COOK COUNTY CRIMINAL COURTHOUSE — A Chicago police officer was acquitted Friday of felony charges that he hit a bicyclist with his truck and left the scene while he was off-duty in Logan Square.
Officer Michael Bergeson faced multiple charges in the Aug. 3, 2012, accident that sent Nina Pilacoutas flying onto and over the hood of his pickup truck at California and Wabansia.
The artist, then 25, landed head first in the street in the 3 a.m. accident, suffering head and facial injuries as her boyfriend, Clayton Meyer, looked on. They were reportedly returning from Pilacoutas' workplace after she had finished a bartending shift.
Bergeson, 34, was charged with two felonies: leaving the scene of an accident and falsifying a police report. The license plate from his truck was left behind at the scene, authorities said.
But at the end of his bench trial, Cook County Judge James Linn acquitted Bergeson of the two felonies. The judge did convict him of misdemeanor failing to provide aid and information at an accident involving injury.

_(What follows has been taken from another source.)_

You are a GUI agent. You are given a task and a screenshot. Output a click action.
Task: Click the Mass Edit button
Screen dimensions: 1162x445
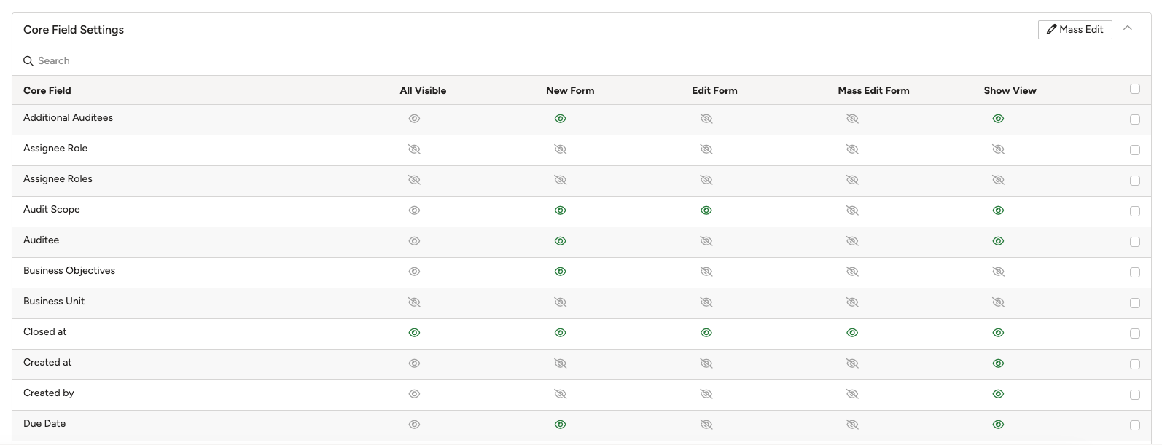point(1075,30)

Bergeson and his attorney, Tom Breen, did not comment after the verdict was announced. Bergeson faces up to a year in jail. Breen argued that prosecutors never proved it was Bergeson driving that night.
During trial, prosecutors alleged Bergeson was drunk at the time of the crash, but he was not charged with that. The defense said Bergeson called 911 after the accident, and those tapes were played in court. On the calls, the caller does not give his name and repeatedly hangs up on the dispatcher.

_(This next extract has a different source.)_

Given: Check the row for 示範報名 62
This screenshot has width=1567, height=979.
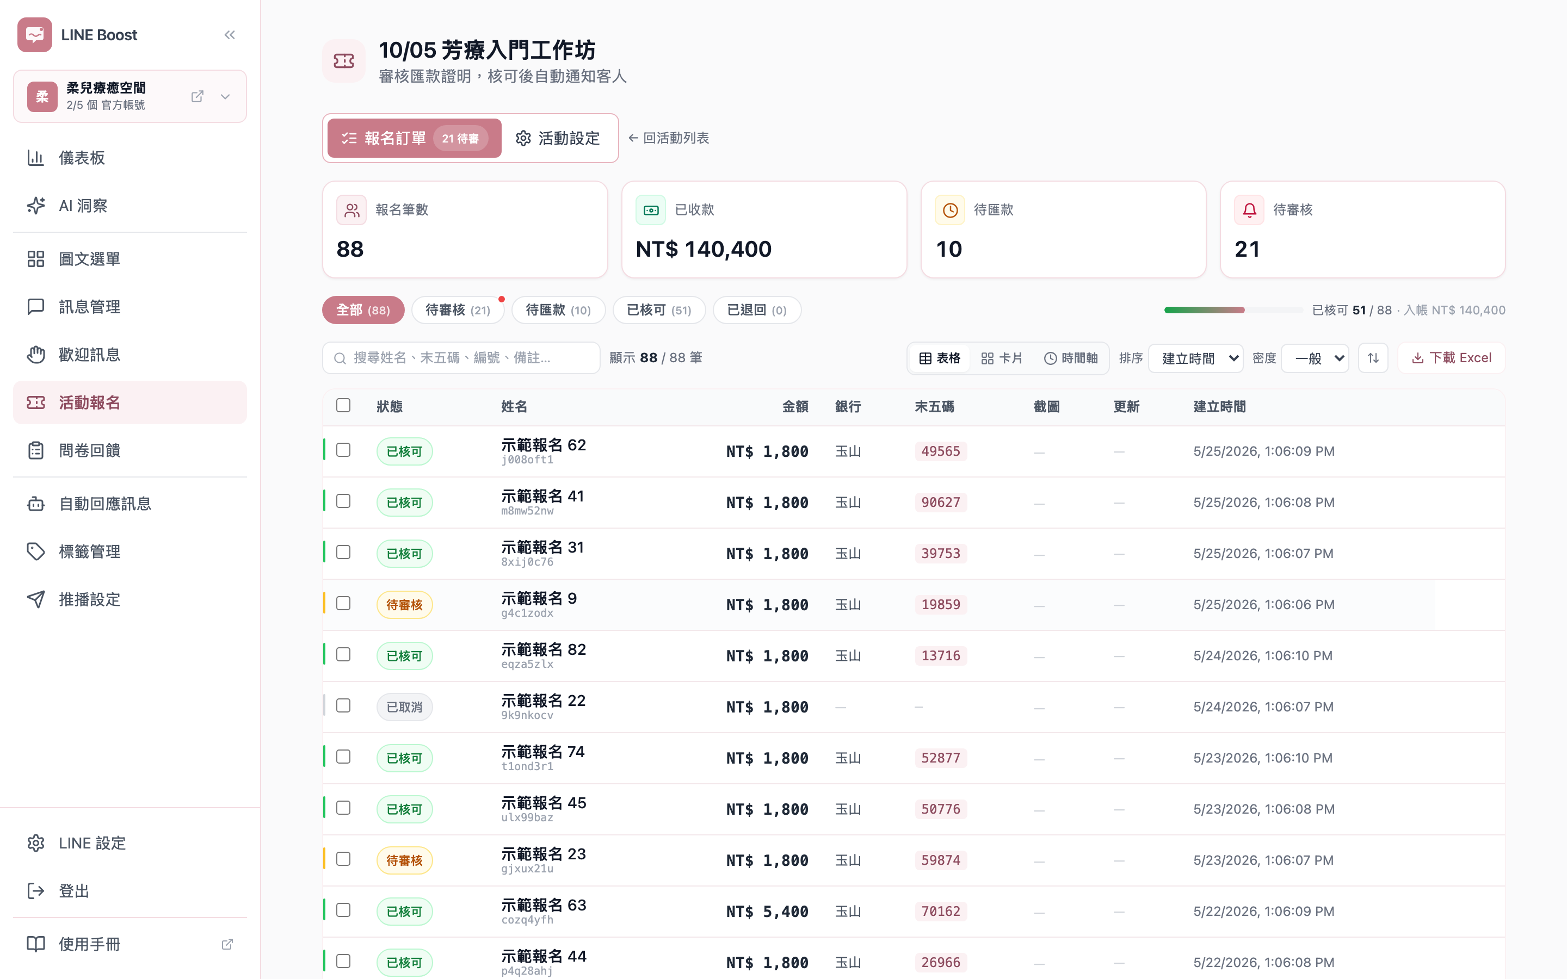Looking at the screenshot, I should (343, 450).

"Do not cut this guy a break because he called 911 in his drunken, cryptic manner," Assistant State's Attorney Lauren Freeman said in closing statements Friday.
Bergeson's defense said he tried to help Pilacoutas, and stressed there's no evidence it was Bergeson driving.
"How many cases are brought by police only to be lost for [insufficient] evidence?" Breen said.
After the verdict, Pilacoutas said she was disappointed.
"I was pretty shocked that somebody trained to help in a scenario like would turn his back so readily," Pilacoutas said. "He did leave me in the street with a really messed up head and face."